Data entries:
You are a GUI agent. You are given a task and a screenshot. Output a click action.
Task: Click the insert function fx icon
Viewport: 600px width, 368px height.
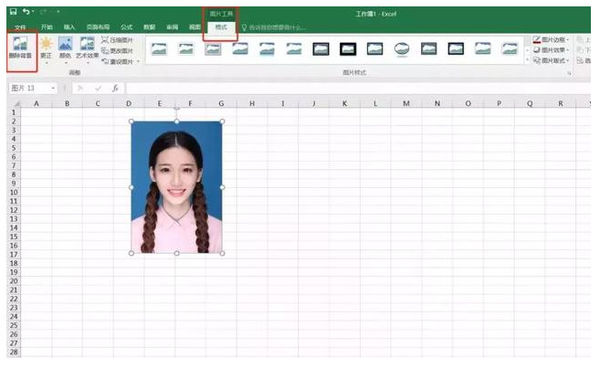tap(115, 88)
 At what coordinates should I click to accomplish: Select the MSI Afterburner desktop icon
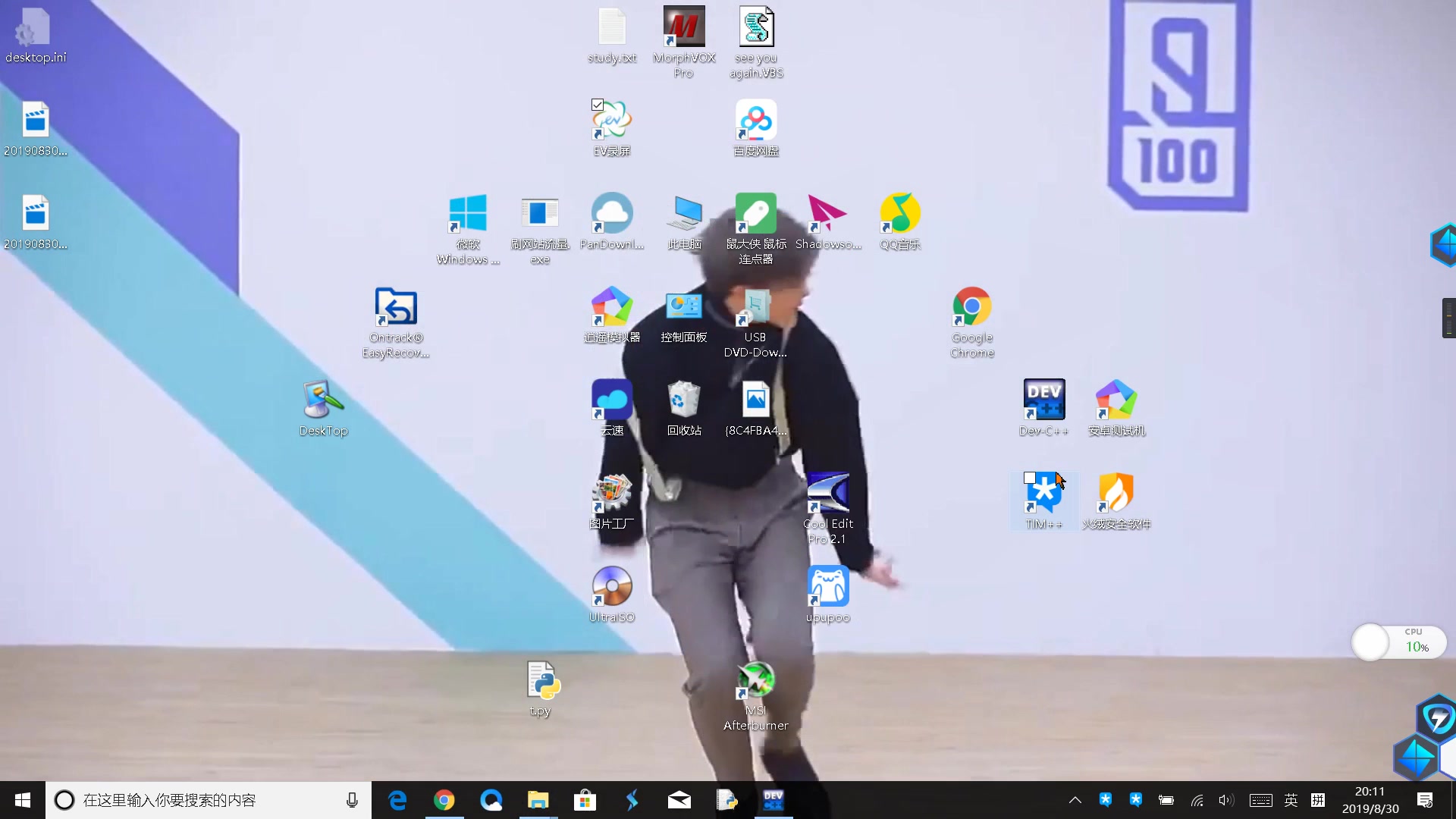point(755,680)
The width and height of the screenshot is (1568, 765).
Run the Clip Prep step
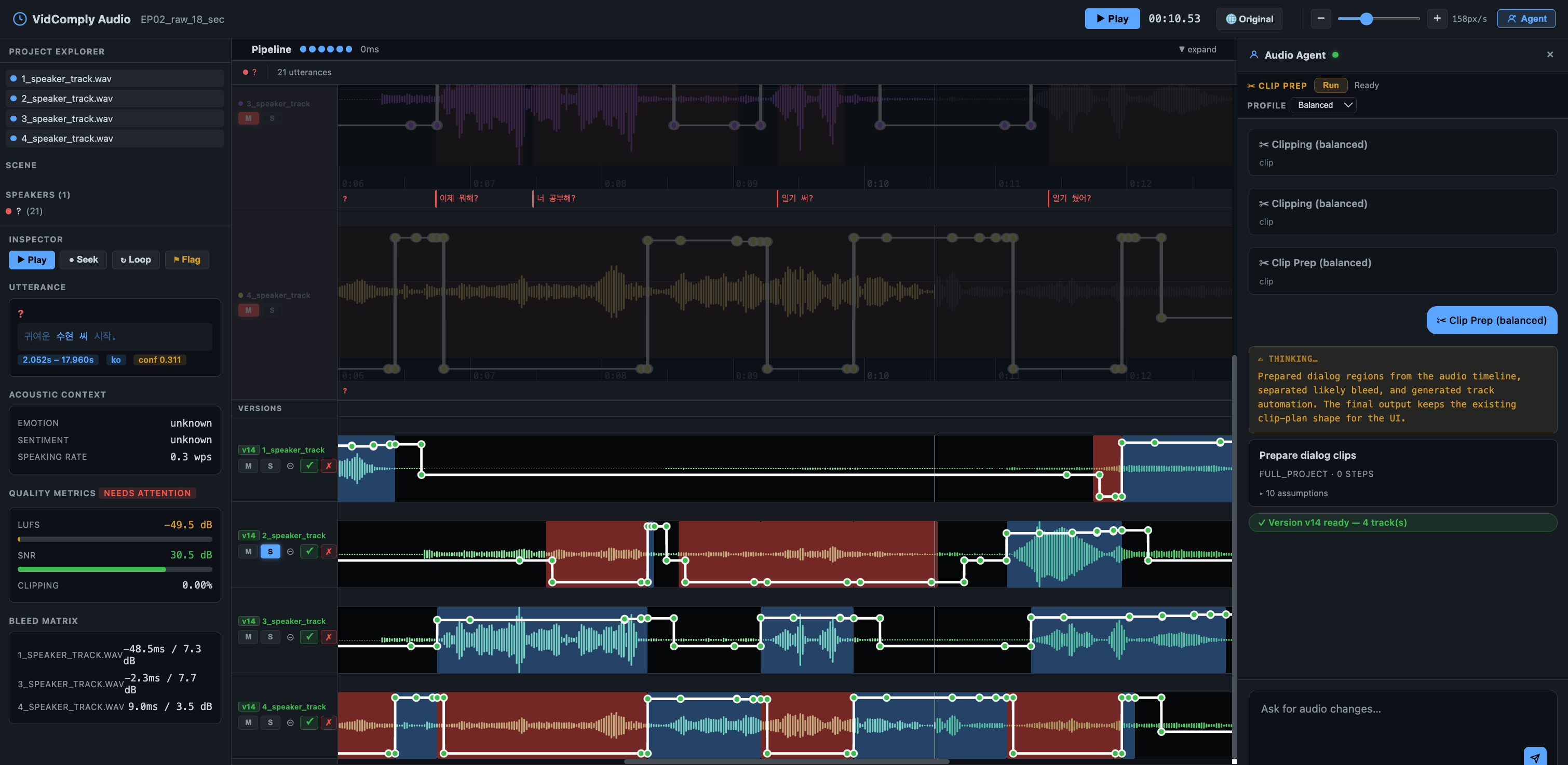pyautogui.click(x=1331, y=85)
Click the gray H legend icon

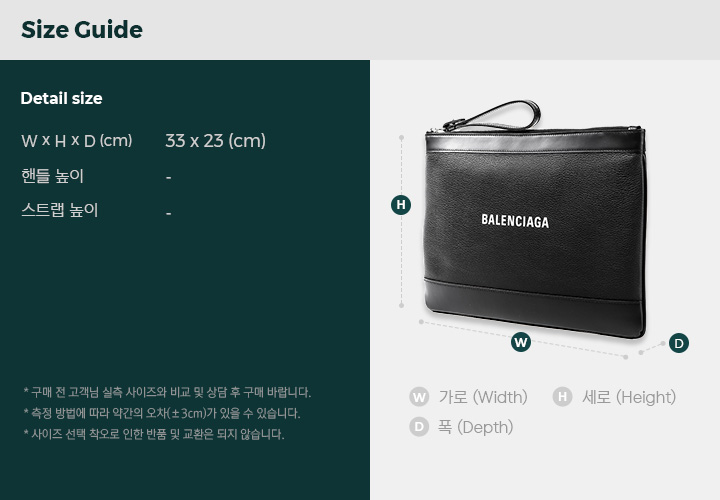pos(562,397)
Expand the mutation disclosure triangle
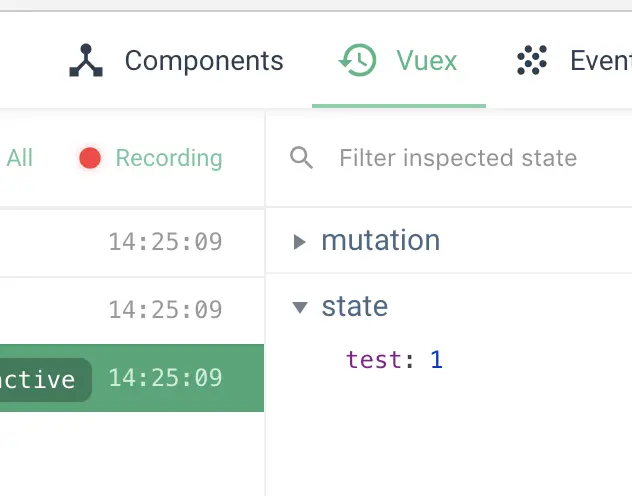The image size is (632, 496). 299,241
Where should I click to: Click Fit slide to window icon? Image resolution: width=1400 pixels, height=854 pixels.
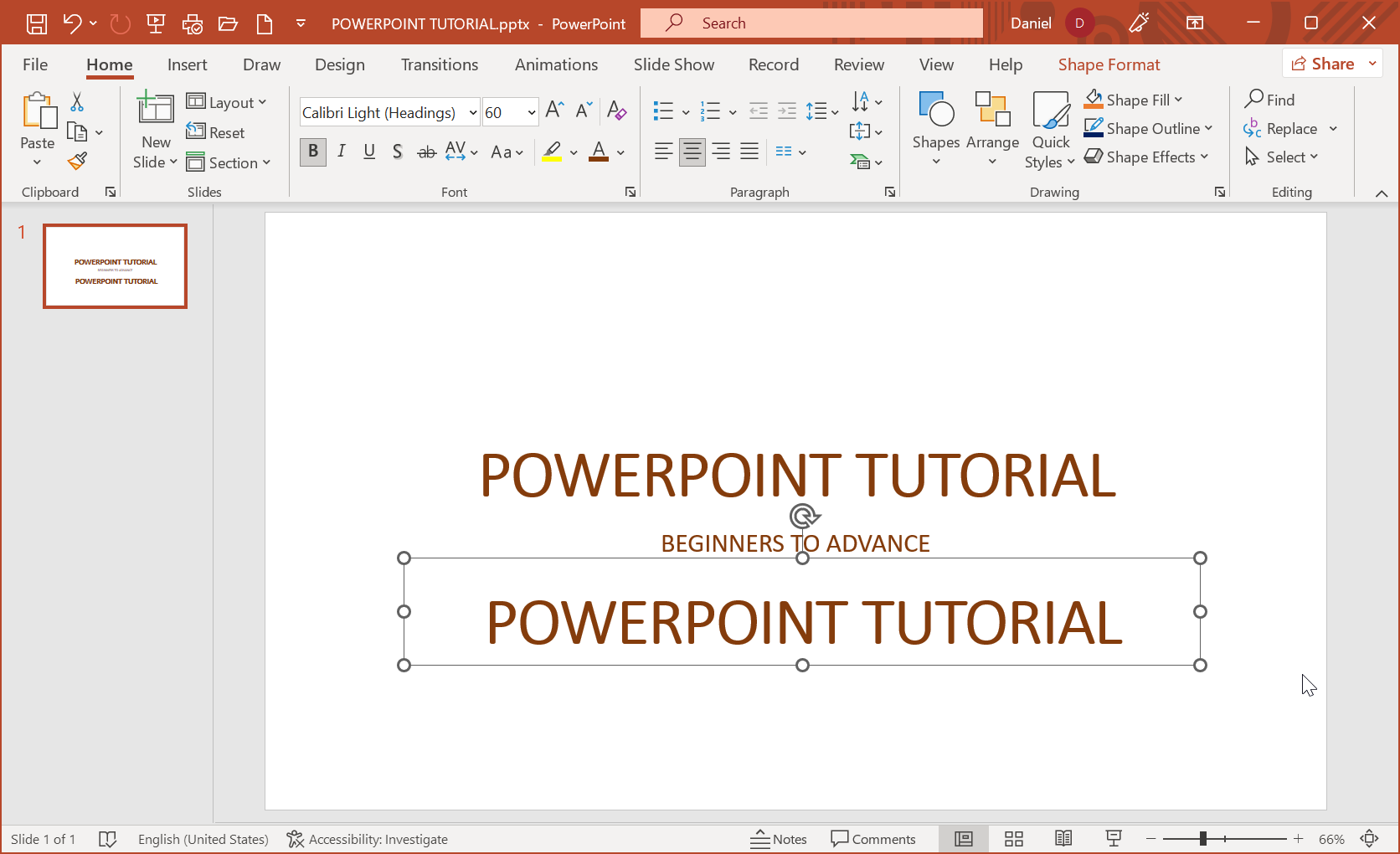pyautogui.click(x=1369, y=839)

Work required:
Print every line of the listing above verbatim, omitting the pictures.

Answer to this task:
You are a GUI agent. You are given a task and a screenshot. Output a click action.
Task: Click the insert function fx icon
Viewport: 600px width, 368px height.
tap(115, 88)
 At what coordinates should I click to accomplish: Select the MSI Afterburner desktop icon
point(755,680)
The width and height of the screenshot is (1568, 765).
Run the Clip Prep step
pyautogui.click(x=1331, y=85)
Click the gray H legend icon

pos(562,397)
Expand the mutation disclosure triangle
The image size is (632, 496). 299,241
Where should I click to: Click Fit slide to window icon? Image resolution: width=1400 pixels, height=854 pixels.
pyautogui.click(x=1369, y=839)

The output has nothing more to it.